Jeder ist beziehungsfähig, sagt Stefanie Stahl, Autorin des Bestsellers “Das Kind in dir muss Heimat finden”. In ihrem neuen Buch zeigt sie auf, dass eine erfüllte Liebesbeziehung kein Zufall, sondern eine Frage der inneren Einstellung ist. Am Beispiel des bindungsängstlichen Robert und der verlustängstlichen Julia. Ein Buchauszug
Beziehungsanfänge sind oft von einer gewissen Unsicherheit auf beiden Seiten gekennzeichnet. Anfänglich sind zumeist beide Partner bestrebt, sich die Liebe des anderen zu sichern. Der Wunsch, das Liebesobjekt fest einzufangen, ist eng verknüpft mit dem eigenen Selbstwert. Eine Zurückweisung in Liebesdingen greift den Selbstwert massiv an, während eine erfolgreiche Eroberung den Selbstwert stärkt. Das aktive Bindungssystem, das uns in den Zustand der Verliebtheit versetzt, will Kontrolle über die Situation herstellen und den eigenen Selbstwert sichern.
Wenn das Zielobjekt gesichert ist, dann ist der Selbstwert bestätigt und der Bindungswunsch zunächst einmal erfüllt, entsprechend ist das Bindungssystem beruhigt. Ist die Bindung jedoch gesichert, dann erwacht in bindungsängstlichen Menschen die Angst vor dem Autonomieverlust. In einer festen Beziehung angekommen, fühlen sie sich plötzlich von den Erwartungen ihres Partners umzingelt und bereuen so manches Versprechen, das sie in der ersten Leidenschaft gegeben haben. Plötzlich fühlen sie sich unwohl und eingeengt.
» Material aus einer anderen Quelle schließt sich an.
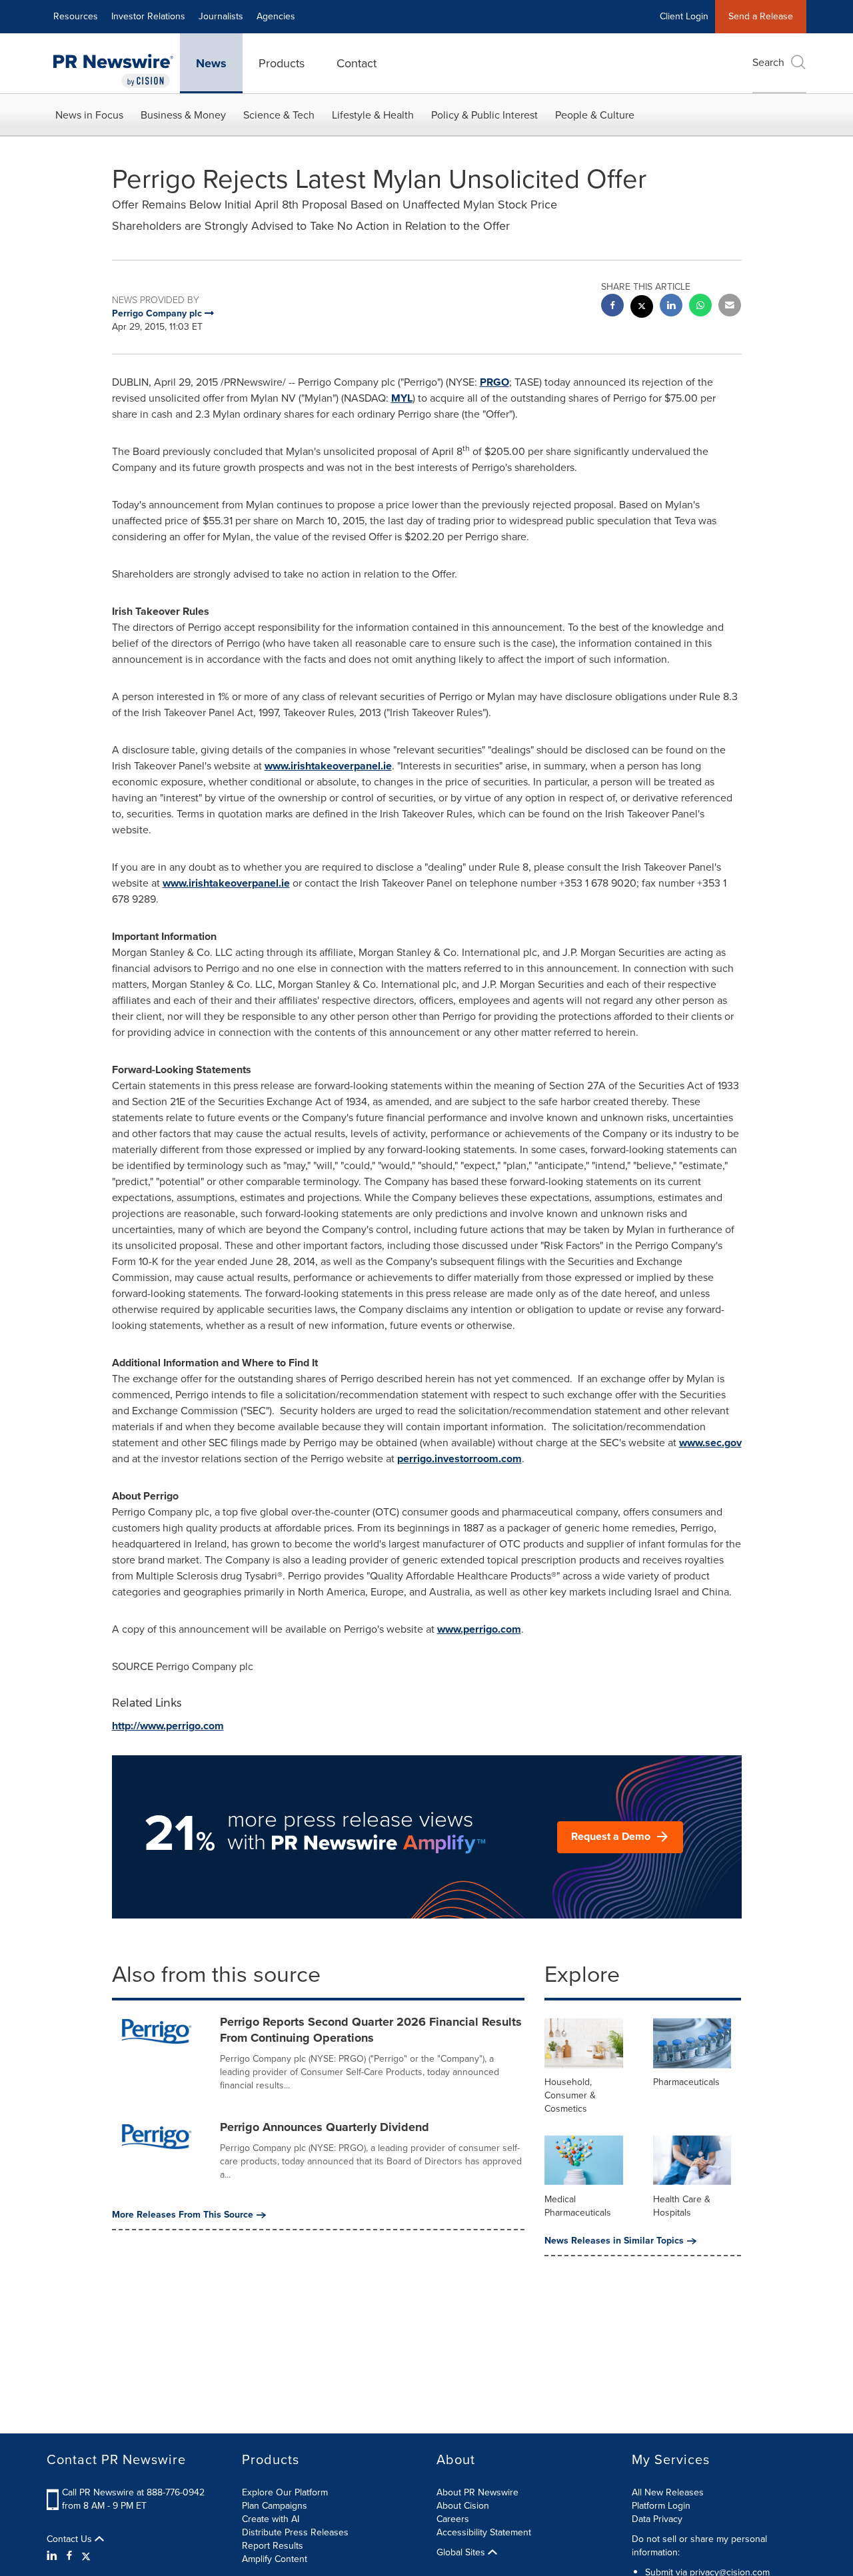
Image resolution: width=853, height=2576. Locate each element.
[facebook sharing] (612, 307)
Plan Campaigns (274, 2506)
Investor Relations (148, 16)
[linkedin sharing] (671, 307)
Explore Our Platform (285, 2492)
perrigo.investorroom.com (459, 1458)
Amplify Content (274, 2559)
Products (282, 63)
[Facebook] (69, 2556)
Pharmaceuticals (686, 2082)
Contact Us (71, 2539)
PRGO (494, 382)
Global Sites (462, 2552)
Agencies (276, 16)
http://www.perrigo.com (168, 1725)
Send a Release (760, 16)
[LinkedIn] (54, 2556)
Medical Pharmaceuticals (577, 2206)
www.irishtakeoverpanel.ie (328, 765)
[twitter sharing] (641, 308)
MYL (402, 398)
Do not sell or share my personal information (699, 2545)
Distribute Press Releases (295, 2532)
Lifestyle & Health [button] (373, 115)
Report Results (272, 2546)
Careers (452, 2519)
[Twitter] (86, 2556)
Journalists (221, 16)
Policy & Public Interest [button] (484, 115)
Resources (75, 16)
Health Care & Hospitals (681, 2206)
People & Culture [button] (594, 115)
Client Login (684, 16)
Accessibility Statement (483, 2532)
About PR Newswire (477, 2492)
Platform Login (661, 2506)
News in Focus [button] (89, 115)
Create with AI (270, 2519)
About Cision (462, 2506)
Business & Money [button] (183, 115)
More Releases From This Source (182, 2215)
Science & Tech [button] (279, 115)
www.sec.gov (710, 1442)
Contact (357, 63)
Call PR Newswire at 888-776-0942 (133, 2492)
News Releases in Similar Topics (614, 2241)
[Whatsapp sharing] (700, 307)
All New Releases (668, 2492)
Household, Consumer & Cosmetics (570, 2095)
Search (768, 62)
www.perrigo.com (479, 1629)
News (211, 63)
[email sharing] (729, 307)
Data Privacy (657, 2519)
Nun springt ihr Autonomiesystem an. Dies führt häufig zum plötzlichen Gefühlstod. Die verliebten Gefühle erkalten, der Partner verliert maßlos an Attraktivität. Sobald Robert das Gefühl hatte, dass er Julia sicher an der Angel hat, fühlte er sich von ihren Erwartungen an ihn vereinnahmt. Ab diesem Zeitpunkt setzte unbewusst die Assoziation zu seiner übergriffigen, erwartungsvollen Mutter ein. Solange er sich jedoch in der Beziehung mit Julia noch nicht ganz sicher wähnte, war er von seiner Angst vor Zurückweisung gesteuert. In dieser Phase ging es nur darum, Julia zu erobern und zu sichern. Das Autonomiesystem sorgt nun, nach der ersten Phase der Verliebtheit, für den notwendigen Sicherheitsabstand, der auch in einer Trennung münden kann.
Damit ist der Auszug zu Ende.